È stato, fino al 2007, insegnante di matematica. Come mai ha scelto la matematica, così distante dalla musica?
«Ho insegnato a Borgo San Sergio, al Roli… Lavorare nel disagio di un rione pieno di problemi è stata una bellissima esperienza di ricerca e di lavoro di gruppo, amavo molto il mio lavoro. Matematica e musica non sono così distanti. La matematica ha delle costruzioni astratte che sono di un’estetica che è molto simile alla musica. E la musica ha una base di matematica nelle frequenze, nelle armonie: io amo molto Bach e lui per me è matematica, non in senso rigido ma nel senso di espansione della mente. La matematica nella musica mi ha dato un rigore, un gusto per la costruzione e per la logica del pezzo. Certo poi c’è l’emozione, l’inconscio che nella matematica non ci sono, ma si tratta comunque di due mondi che si toccano».
I suoi ex studenti la seguono?
«Avevo il fan club tra i miei studenti, venivano ai miei concerti con gli striscioni ora mi scrivono su Facebook… Qualcuno è diventato musicista ad esempio Matteo Bognolo».

MATERIALE FORNITO
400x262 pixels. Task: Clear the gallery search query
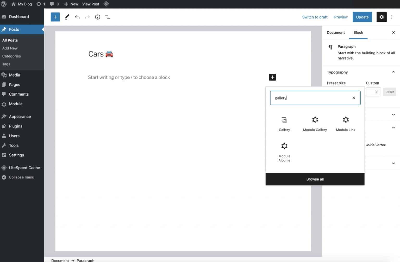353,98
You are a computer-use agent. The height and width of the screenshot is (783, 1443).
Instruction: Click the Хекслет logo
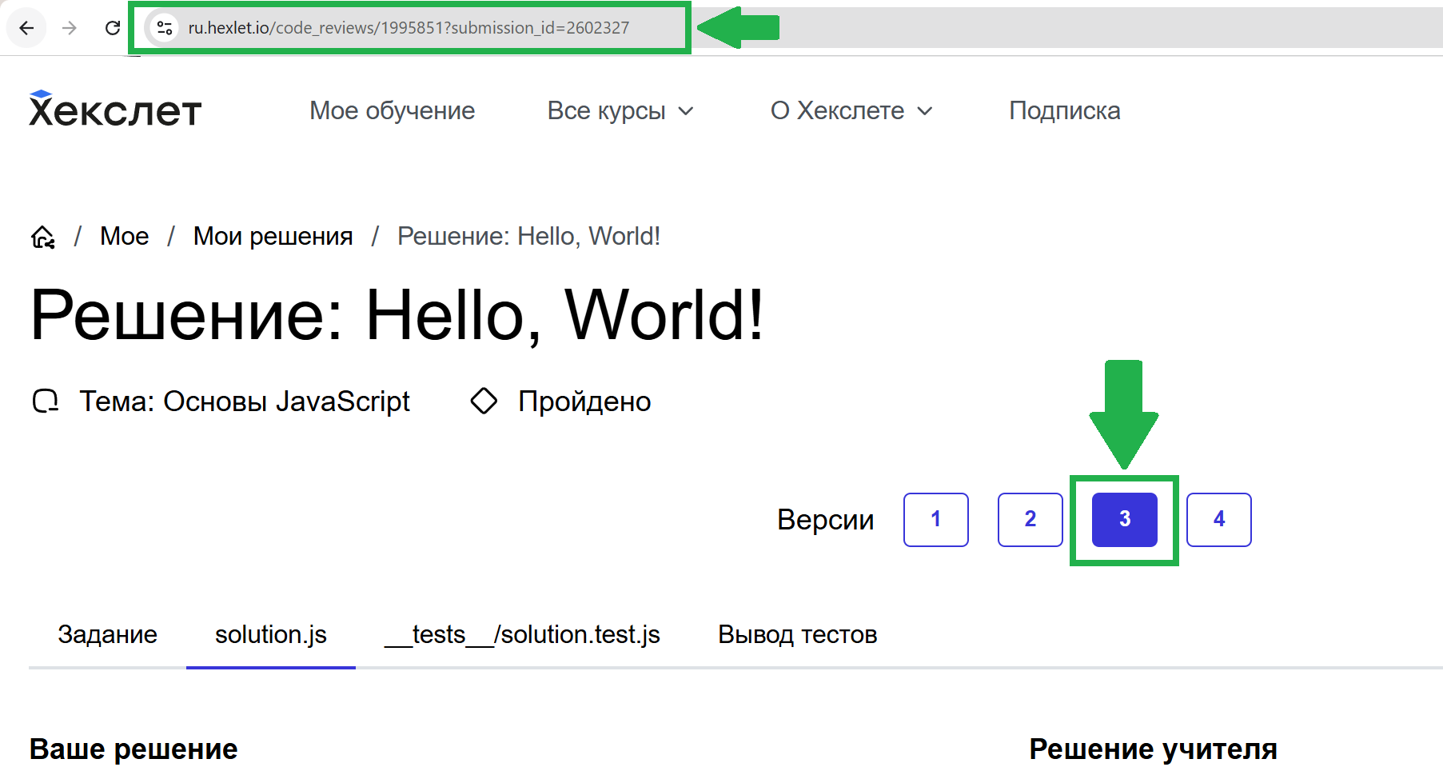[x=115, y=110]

==

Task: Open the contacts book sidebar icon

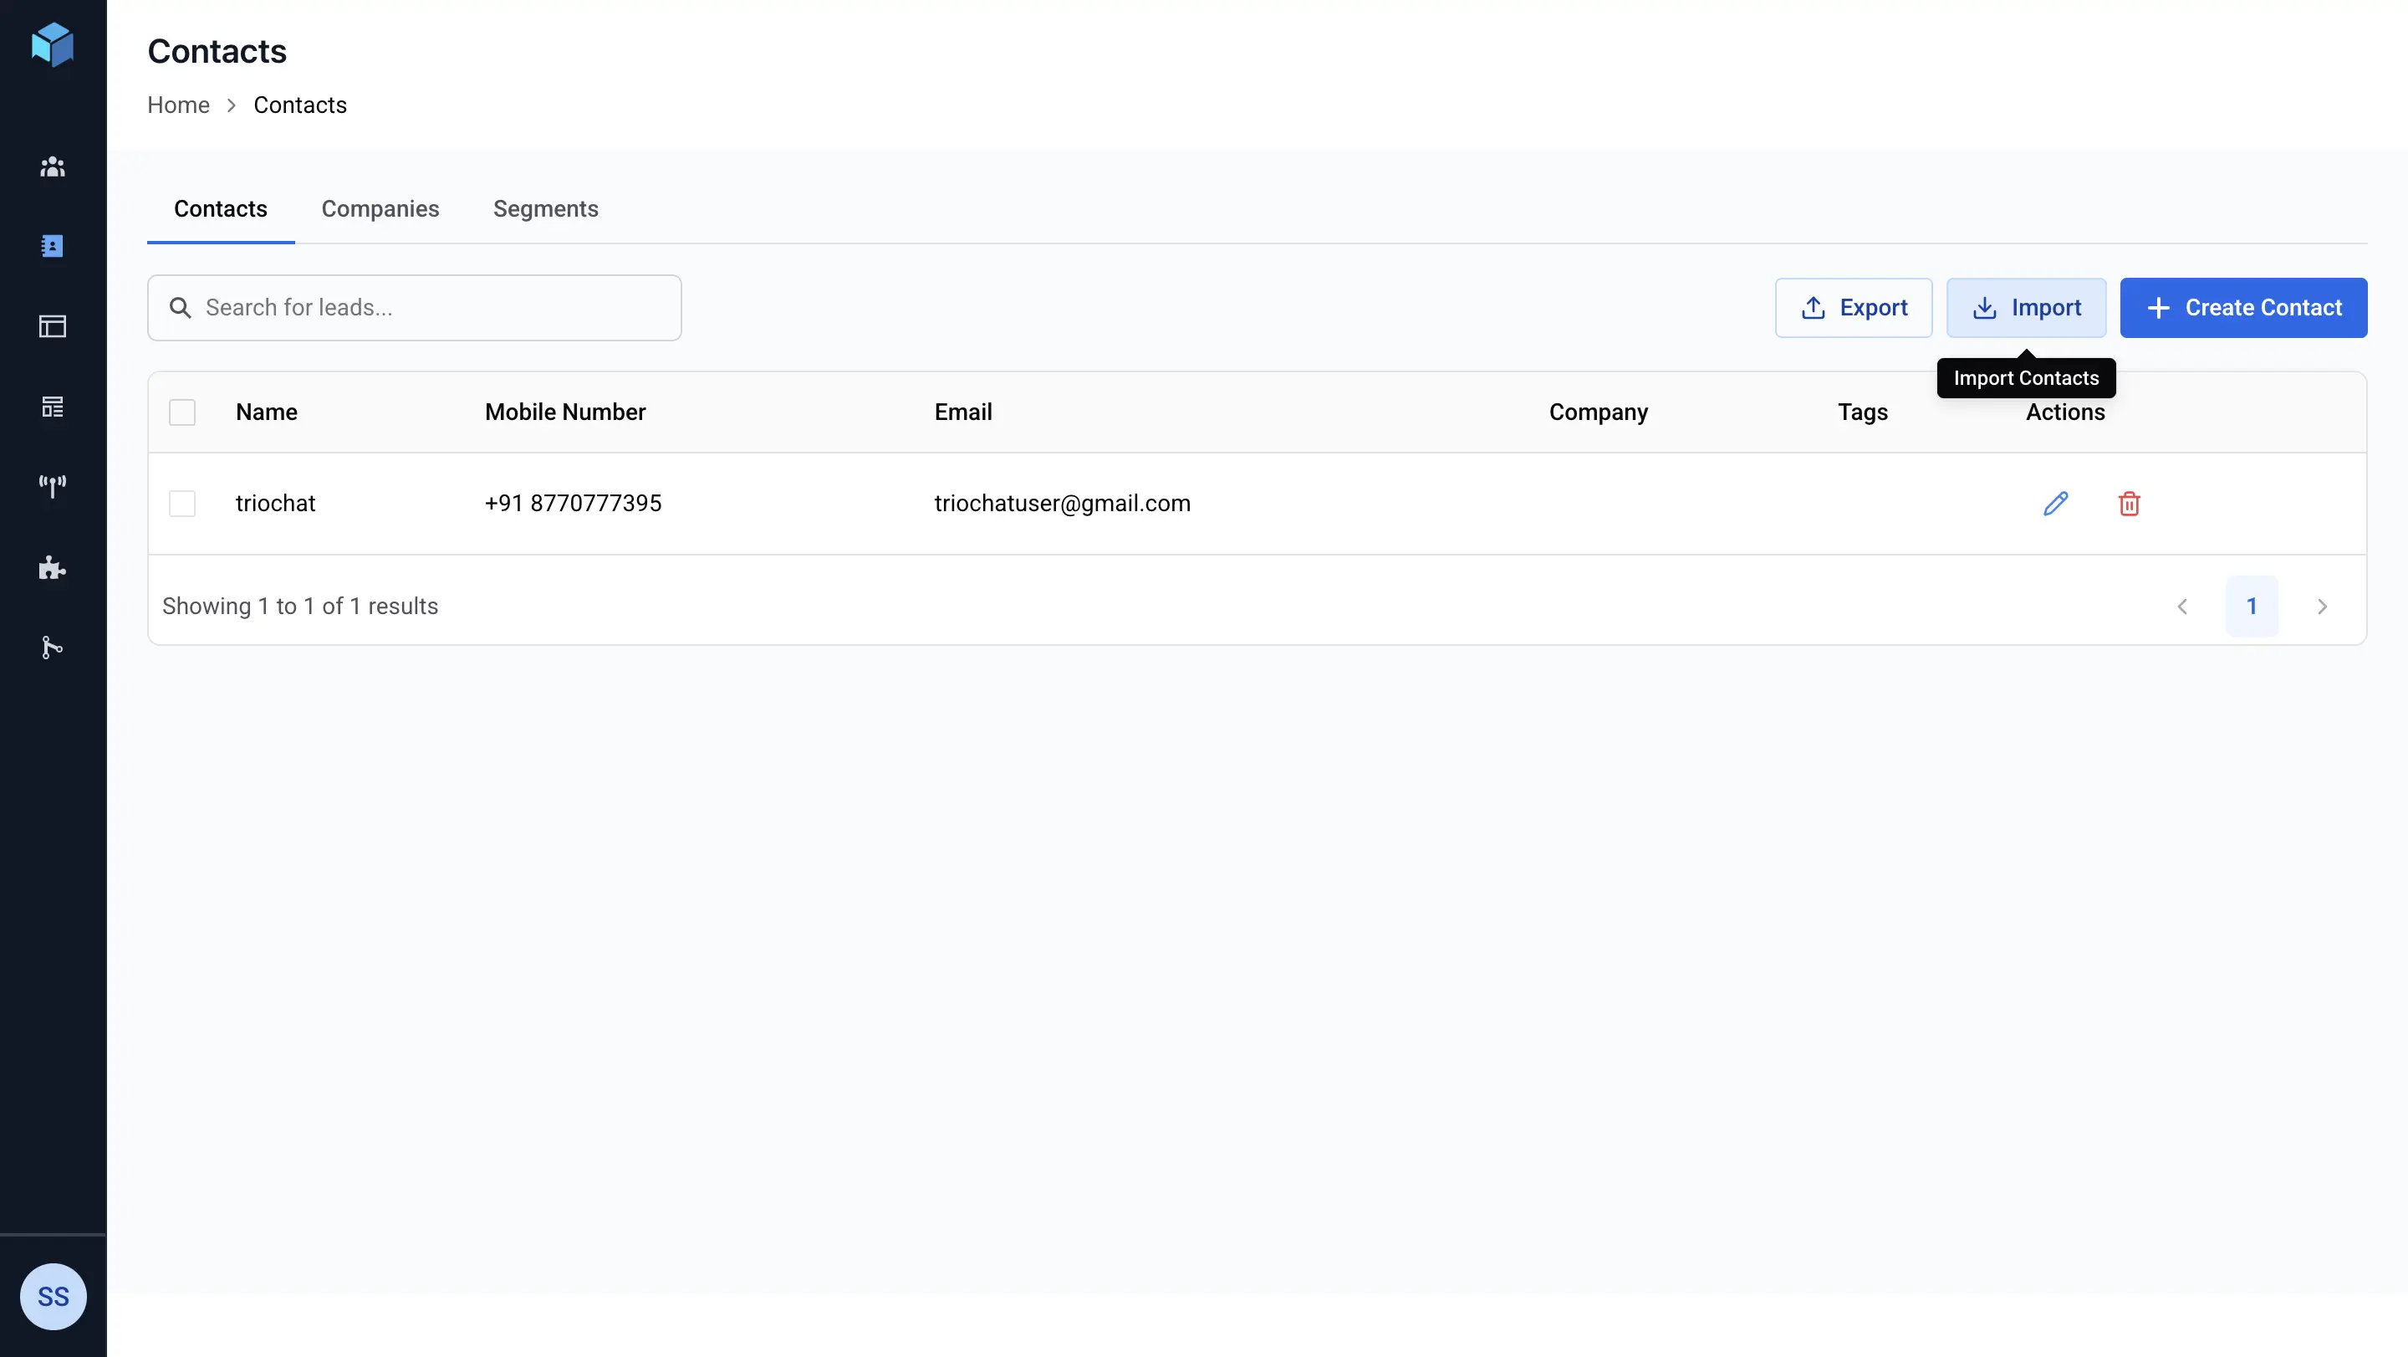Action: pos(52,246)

COMPITI DA SVOLGERE
[1] Nell'estratto, quale compositore viene definito «matematica»?
[2] Riporta dall'estratto il passo che inizia con "È stato, fino" e prosegue fino a "studenti la seguono?".
Le righe sono un materiale a sé, distinto dall'estratto.

RISPOSTE FORNITE
[1] Bach.

[2]
È stato, fino al 2007, insegnante di matematica. Come mai ha scelto la matematica, così distante dalla musica?
«Ho insegnato a Borgo San Sergio, al Roli… Lavorare nel disagio di un rione pieno di problemi è stata una bellissima esperienza di ricerca e di lavoro di gruppo, amavo molto il mio lavoro. Matematica e musica non sono così distanti. La matematica ha delle costruzioni astratte che sono di un’estetica che è molto simile alla musica. E la musica ha una base di matematica nelle frequenze, nelle armonie: io amo molto Bach e lui per me è matematica, non in senso rigido ma nel senso di espansione della mente. La matematica nella musica mi ha dato un rigore, un gusto per la costruzione e per la logica del pezzo. Certo poi c’è l’emozione, l’inconscio che nella matematica non ci sono, ma si tratta comunque di due mondi che si toccano».
I suoi ex studenti la seguono?